Sudden Infant Death Syndrome (SIDS) is also referred to as cot death.
SIDS is very rare and research is ongoing to provide more information.
A baby should be placed on it’s back to sleep, this reduces the risk of SIDS. Babies should be placed with their feet to the foot of the cot this prevents them being able to wriggle down to the end and under the covers.
Once a baby can roll do not worry if they move to their side or front to sleep.
Bed sharing comes with increased risks, the safest place for a baby to sleep is in a cot.
A baby should not share a bed with an adult particularly if:
- Alcohol has been consumed
- The adults are smokers
- The adults have taken drugs/medication or feel very tired as this can mean they will sleep very heavily.
- The baby had a low birth weight ( less than 2.5kg or 5.5lbs )
- Was premature at birth
If a baby falls asleep in your arms always put them in their cot before you go to sleep.
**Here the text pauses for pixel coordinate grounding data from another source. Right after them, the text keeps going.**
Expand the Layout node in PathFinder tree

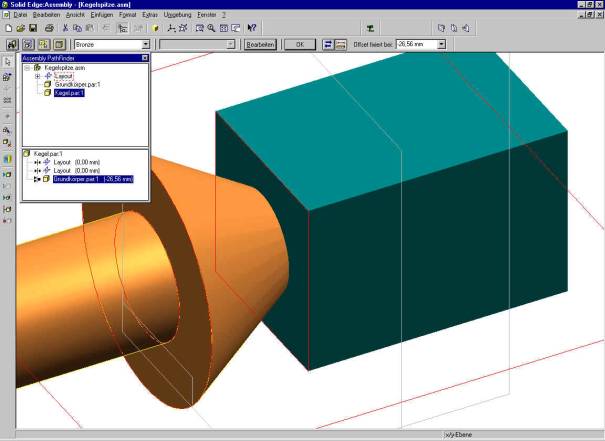37,76
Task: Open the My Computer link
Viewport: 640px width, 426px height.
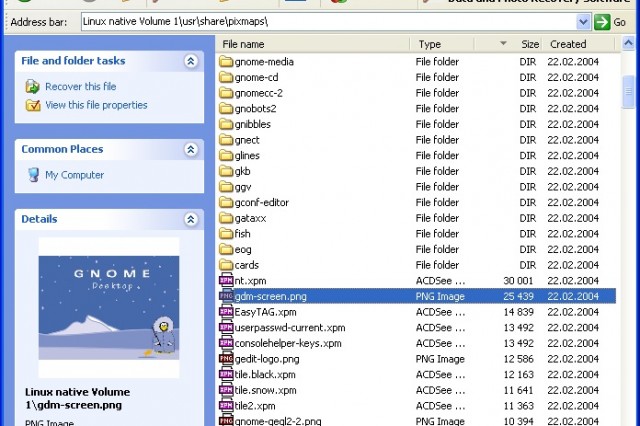Action: coord(74,175)
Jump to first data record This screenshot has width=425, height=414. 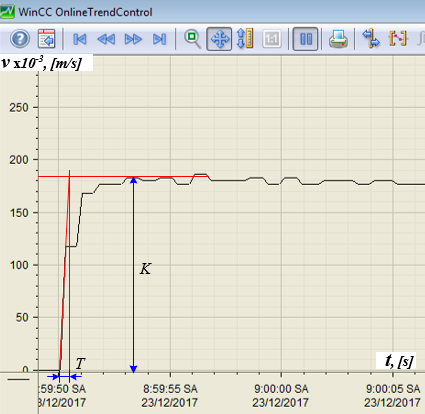tap(80, 39)
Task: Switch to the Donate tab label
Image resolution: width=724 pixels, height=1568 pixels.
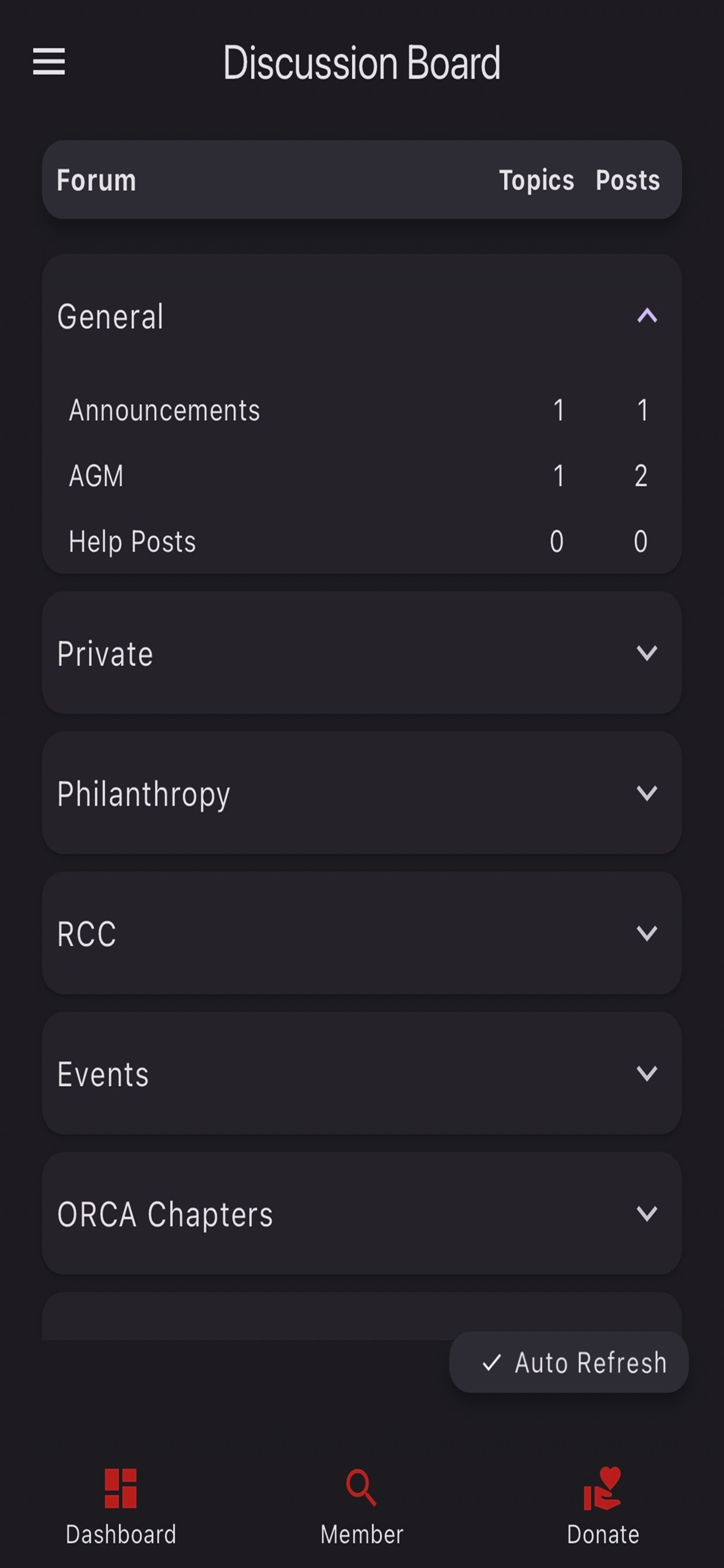Action: [602, 1535]
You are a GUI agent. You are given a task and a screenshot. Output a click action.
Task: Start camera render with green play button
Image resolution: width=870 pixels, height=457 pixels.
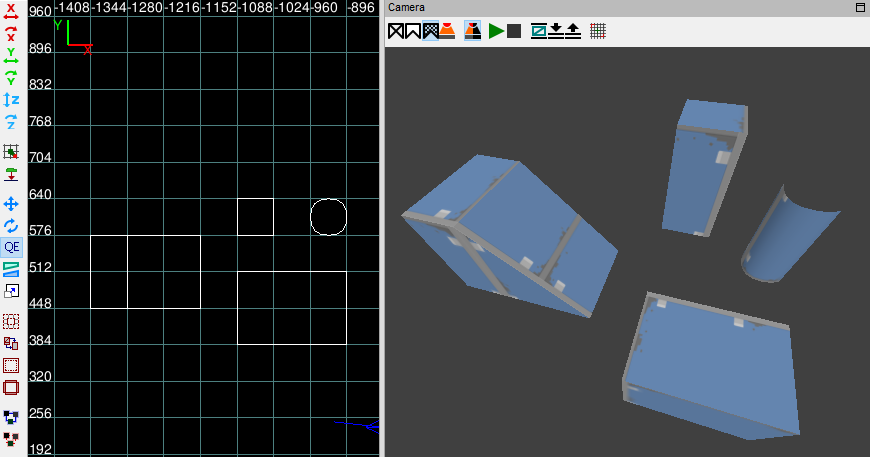(496, 31)
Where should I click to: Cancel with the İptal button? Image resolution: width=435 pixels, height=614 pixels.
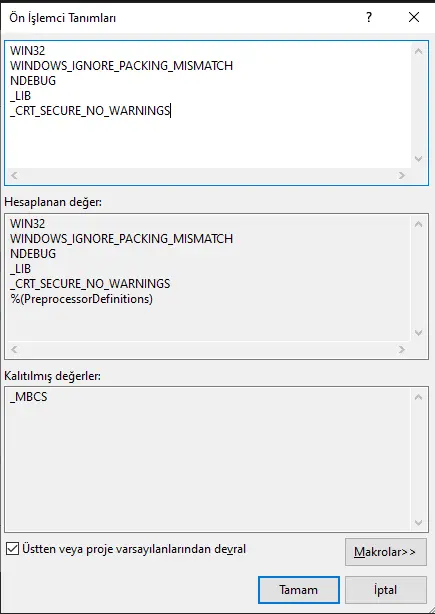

It is important that a baby does not get too hot, babies can overheat because of:
- The room being too hot
- Too much clothing
- Too much bedding
The room temperature should be about 18 degrees
Temperature can be controlled by adding and removing layers, if the room is warm then the baby may need just a sheet to cover them.
Remove bedding if:
- A baby is sweating
- Their tummy feels hot to touch
Even if a baby is unwell it is unlikely they will require extra clothes.
Do not let a baby sleep:
- Next to a radiator
- Next to a fire of any kind
- With a hot water bottle
- With an electric blanket
A baby’s head should not be covered when sleeping, as excess heat is lost through the head. If the baby has been outside, then a hat should be removed immediately on entering the indoors, for example a car shop or bus.
Covering a baby’s head increases the risk of SIDS
A mattress should be:
- Well fitting
- Covered with a single sheet
- Waterproof on the outside
Do not use cot bumpers, duvets, pillows and quilts
A baby needs plenty of fluids, if they sleep a lot they should be woken regularly for fluids. Do not let a baby sleep in a car seat unless they are travelling and continually monitored.
Do not let a baby sleep in a sling, soft mattress or cushion, these can cause suffocation.
Swaddling is wrapping a baby firmly in a sheet or thin blanket, there are advantages and disadvantages to this, there is no recommendation it is purely down to choice. Further information on the advantages and disadvantages of this can be found at www.lullabytrust.org.uk
It is possible that dummies may reduce the risk of SIDS, if given from the beginning however professionals do not agree on the promotion of dummies.
A child with a dummy in its mouth could still choke when asleep, the dummy should be removed as soon as the child is asleep.
Dummies should not be used until breastfeeding is established.
Cigarettes are harmful to babies before and after they are born and smoking increases the risk of SIDS.